_Given task_
Could you copy out, word for word, the records from the line containing "NumCd (1122, 228)", that line included, through the end of the records?

══════

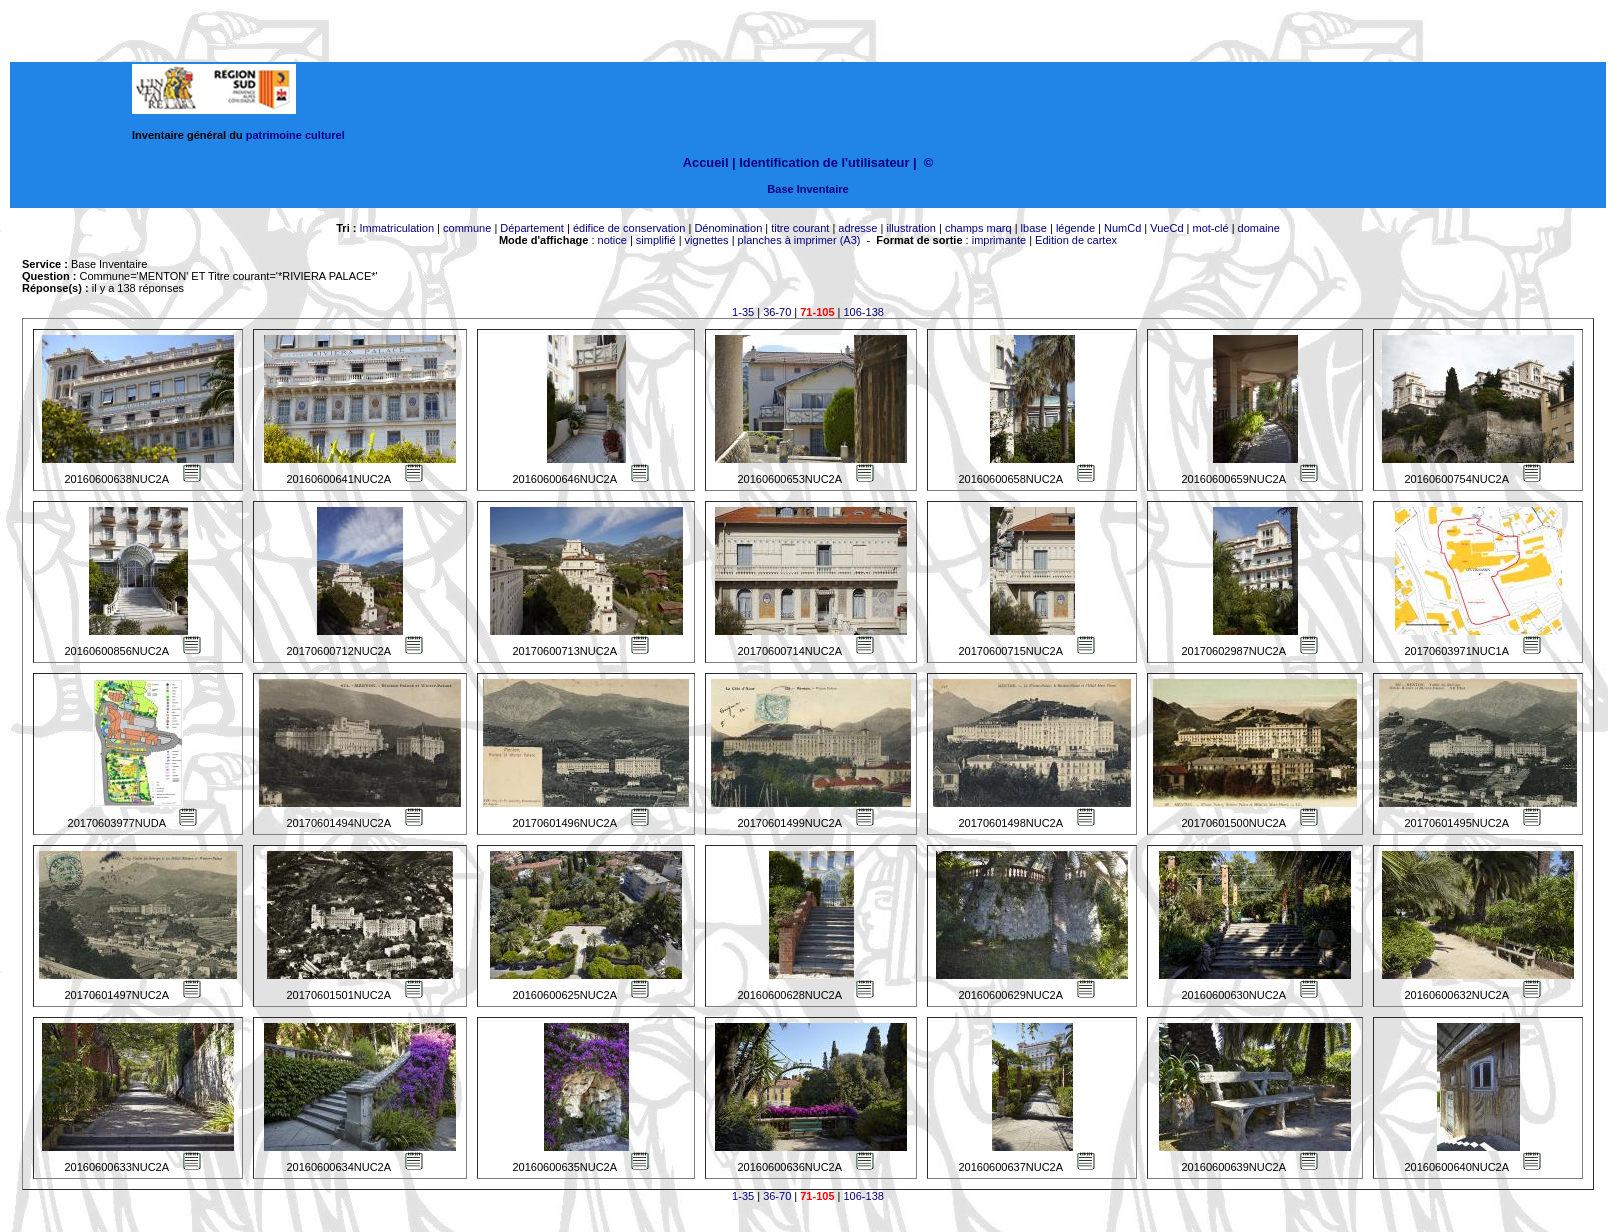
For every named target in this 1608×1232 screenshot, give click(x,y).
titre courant (800, 228)
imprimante (999, 240)
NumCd (1122, 228)
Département (532, 228)
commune (467, 228)
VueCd (1166, 228)
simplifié (656, 240)
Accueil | (709, 162)
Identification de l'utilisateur (824, 162)
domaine (1259, 228)
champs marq (978, 228)
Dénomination (728, 228)
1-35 (743, 312)
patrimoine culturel (295, 135)
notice (612, 240)
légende (1075, 228)
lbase (1034, 228)
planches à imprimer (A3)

══════

_Task solution_
NumCd (1122, 228)
Département (532, 228)
commune (467, 228)
VueCd (1166, 228)
simplifié (656, 240)
Accueil | (709, 162)
Identification de l'utilisateur (824, 162)
domaine (1259, 228)
champs marq (978, 228)
Dénomination (728, 228)
1-35 (743, 312)
patrimoine culturel (295, 135)
notice (612, 240)
légende (1075, 228)
lbase (1034, 228)
planches à imprimer (A3)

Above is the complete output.